(please right-click on the image to see options to view a larger image in a different tab)
The Crosscut Metadata Model (C2M2) is a flexible metadata standard for describing experimental resources in biomedicine and related fields. A complete C2M2 submission, also called an "instance" or a "datapackage", is a zipped folder containing multiple tab-delimited files (TSVs) representing metadata records along with a JSON schema. To read more about datapackages, skip to the Frictionless Data Packages section.
Each TSV file is a data table containing various data records (rows) and their values for different fields (columns). Entity tables describe various types of data objects, while association tables describe the relationships between different entities.
The cfde-c2m2 repository includes a CLI helper for preparing, validating, and submitting your C2M2 submission.
C2M2 instances are also known as "datapackages" based on the Data Package meta-specification from Frictionless Data.
From the original C2M2 documentation:
The Data Package meta-specification is a platform-agnostic toolkit for defining format and content requirements for files so that automatic validation can be performed on those files, just as a database management system stores definitions for database tables and automatically validates incoming data based on those definitions. Using this toolkit, the C2M2 JSON Schema specification defines foreign-key relationships between metadata fields (TSV columns), rules governing missing data, required content types and formats for particular fields, and other similar database management constraints. These architectural rules help to guarantee the internal structural integrity of each C2M2 submission, while also serving as a baseline standard to create compatibility across multiple submissions received from different DCCs.

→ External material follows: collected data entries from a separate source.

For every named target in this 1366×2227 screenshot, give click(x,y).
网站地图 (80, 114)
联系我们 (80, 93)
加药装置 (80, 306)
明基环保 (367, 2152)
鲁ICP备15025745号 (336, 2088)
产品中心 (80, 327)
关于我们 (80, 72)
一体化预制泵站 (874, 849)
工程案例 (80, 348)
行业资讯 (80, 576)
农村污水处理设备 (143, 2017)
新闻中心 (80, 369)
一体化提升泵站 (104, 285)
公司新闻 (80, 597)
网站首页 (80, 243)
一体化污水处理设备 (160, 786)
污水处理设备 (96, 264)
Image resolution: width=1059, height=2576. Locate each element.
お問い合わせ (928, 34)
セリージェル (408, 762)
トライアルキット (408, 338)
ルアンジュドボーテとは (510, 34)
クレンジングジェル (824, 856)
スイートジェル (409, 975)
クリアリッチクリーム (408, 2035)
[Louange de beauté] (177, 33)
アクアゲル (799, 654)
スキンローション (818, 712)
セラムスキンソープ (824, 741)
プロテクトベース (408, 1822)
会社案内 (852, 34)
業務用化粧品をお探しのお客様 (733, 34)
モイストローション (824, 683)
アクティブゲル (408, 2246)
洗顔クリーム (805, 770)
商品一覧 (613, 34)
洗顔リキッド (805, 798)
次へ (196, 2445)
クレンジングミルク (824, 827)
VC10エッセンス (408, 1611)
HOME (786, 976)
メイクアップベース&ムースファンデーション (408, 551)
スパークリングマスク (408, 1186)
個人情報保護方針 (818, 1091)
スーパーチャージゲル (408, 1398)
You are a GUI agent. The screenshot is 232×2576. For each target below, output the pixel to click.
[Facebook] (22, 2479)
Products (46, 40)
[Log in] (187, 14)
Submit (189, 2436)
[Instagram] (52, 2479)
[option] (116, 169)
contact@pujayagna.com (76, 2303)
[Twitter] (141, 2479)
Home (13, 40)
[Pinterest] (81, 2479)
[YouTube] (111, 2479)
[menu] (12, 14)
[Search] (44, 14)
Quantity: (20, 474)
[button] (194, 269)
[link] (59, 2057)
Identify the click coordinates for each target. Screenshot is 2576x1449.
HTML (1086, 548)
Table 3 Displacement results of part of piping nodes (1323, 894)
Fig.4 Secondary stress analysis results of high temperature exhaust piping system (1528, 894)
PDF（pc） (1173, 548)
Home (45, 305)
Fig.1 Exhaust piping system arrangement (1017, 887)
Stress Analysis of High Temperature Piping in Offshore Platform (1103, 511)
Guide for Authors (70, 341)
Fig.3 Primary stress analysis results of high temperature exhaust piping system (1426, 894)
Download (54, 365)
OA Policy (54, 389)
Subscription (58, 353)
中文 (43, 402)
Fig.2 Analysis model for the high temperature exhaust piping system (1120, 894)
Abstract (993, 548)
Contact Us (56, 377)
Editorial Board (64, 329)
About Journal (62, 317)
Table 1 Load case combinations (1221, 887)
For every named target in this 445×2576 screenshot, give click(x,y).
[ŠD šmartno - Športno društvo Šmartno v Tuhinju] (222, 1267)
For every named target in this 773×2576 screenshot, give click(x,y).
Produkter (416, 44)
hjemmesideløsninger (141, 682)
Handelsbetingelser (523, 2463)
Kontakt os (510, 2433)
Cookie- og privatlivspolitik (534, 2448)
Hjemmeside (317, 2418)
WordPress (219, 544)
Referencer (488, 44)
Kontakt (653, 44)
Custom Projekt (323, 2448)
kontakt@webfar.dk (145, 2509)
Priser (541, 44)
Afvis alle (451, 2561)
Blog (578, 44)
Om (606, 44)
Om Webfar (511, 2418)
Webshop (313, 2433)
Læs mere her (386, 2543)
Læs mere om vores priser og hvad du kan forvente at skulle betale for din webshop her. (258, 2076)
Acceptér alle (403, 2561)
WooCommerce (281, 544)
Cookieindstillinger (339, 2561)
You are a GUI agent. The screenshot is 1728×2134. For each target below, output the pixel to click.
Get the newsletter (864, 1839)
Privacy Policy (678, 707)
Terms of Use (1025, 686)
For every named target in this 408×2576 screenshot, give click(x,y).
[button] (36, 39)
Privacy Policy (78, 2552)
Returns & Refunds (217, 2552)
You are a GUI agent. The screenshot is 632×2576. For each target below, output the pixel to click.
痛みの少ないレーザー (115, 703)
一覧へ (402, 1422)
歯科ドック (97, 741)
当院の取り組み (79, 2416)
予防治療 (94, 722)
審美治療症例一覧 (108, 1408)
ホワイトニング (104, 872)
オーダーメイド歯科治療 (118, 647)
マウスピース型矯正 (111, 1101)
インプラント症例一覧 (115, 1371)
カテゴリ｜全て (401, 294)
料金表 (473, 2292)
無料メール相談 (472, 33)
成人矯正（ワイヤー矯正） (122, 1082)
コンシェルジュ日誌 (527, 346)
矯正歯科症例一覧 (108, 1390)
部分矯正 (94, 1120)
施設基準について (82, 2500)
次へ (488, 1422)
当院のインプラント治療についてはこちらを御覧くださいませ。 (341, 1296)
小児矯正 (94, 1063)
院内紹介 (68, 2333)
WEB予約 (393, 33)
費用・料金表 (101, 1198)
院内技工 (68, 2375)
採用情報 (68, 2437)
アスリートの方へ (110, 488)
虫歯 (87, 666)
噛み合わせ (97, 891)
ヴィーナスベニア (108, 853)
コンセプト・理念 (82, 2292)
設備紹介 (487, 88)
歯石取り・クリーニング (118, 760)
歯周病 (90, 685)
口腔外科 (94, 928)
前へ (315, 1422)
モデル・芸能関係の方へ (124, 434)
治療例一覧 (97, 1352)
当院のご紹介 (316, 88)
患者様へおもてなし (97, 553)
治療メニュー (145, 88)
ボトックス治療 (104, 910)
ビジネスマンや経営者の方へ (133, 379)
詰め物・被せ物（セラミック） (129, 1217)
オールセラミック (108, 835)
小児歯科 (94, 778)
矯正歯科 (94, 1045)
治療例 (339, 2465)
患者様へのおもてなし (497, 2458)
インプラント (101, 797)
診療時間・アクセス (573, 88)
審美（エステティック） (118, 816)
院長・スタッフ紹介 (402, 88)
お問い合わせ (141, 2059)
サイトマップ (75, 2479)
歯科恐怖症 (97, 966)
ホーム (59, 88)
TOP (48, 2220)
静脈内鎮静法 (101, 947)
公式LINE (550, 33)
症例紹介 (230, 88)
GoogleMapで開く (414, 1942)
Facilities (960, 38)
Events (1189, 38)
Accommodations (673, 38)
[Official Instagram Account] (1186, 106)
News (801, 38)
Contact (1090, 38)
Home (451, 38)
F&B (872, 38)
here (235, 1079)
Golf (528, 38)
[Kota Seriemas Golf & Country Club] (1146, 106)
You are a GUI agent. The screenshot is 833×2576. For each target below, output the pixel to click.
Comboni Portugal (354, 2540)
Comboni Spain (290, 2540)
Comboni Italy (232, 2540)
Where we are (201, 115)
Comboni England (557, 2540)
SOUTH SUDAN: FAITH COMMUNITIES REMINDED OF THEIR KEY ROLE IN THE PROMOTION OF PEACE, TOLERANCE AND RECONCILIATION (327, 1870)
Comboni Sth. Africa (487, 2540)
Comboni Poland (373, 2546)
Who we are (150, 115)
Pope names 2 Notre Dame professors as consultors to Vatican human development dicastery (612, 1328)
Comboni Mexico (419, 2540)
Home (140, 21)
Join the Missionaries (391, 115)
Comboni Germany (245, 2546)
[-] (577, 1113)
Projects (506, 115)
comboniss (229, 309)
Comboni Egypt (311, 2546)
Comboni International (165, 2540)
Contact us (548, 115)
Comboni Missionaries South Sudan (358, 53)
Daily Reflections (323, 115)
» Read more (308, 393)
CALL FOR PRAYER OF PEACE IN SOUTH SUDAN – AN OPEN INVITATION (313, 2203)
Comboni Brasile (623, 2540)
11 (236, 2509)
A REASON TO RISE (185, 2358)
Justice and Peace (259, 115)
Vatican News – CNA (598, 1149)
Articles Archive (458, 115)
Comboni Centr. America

In order to standardize and integrate information across DCCs, there must be a system of assigning unambiguous identifiers to individual DCC concepts and resources. These are the "C2M2 IDs", consisting of a id_namespace
prefix and local_id
suffix. Additionally, the C2M2 also allows individual resources to be assigned a persistent_id
.
From the original C2M2 documentation:
Optional
persistent_id
identifiers are meant to be stable enough to be scientifically cited, and to provide for further investigation by accessing related resolver services. To be used as a C2M2persistent_id
, an ID
- will represent an explicit commitment by the managing DCC that the attachment of the ID to the resource it represents is permanent and final
- must be a format-compliant URI or a compact identifier, where the protocol (the "scheme" or "prefix") specified in the ID is registered with at least one of the following (see the given lists for examples of URIs and compact identifiers)
- the IANA (list of registered schemes)
- scheme used must be assigned either "Permanent" or "Provisional" status
- Identifiers.org (list of registered prefixes)
- N2T (Name-To-Thing) (list of registered prefixes)
- protocols not appearing in the above registries but explicitly approved by the CFDE-CC. Currently, this list is limited to one protocol, namely drs:// URIs identifying GA4GH Data Repository Service resources.
- if representing a file, an ID used as a
persistent_id
cannot be a direct-download URL for that file: it must instead be an identifier permanently attached to the file and only indirectly resolvable (through the scheme or prefix specified within the ID) to the file itself
Sourced from the CFDE-CC Documentation Wiki
All of the tables in a C2M2 datapackage are inter-linked via foreign key relationships, as shown in the following diagram of the complete C2M2 system.
(please right-click on the image to see options to view a larger image in a different tab)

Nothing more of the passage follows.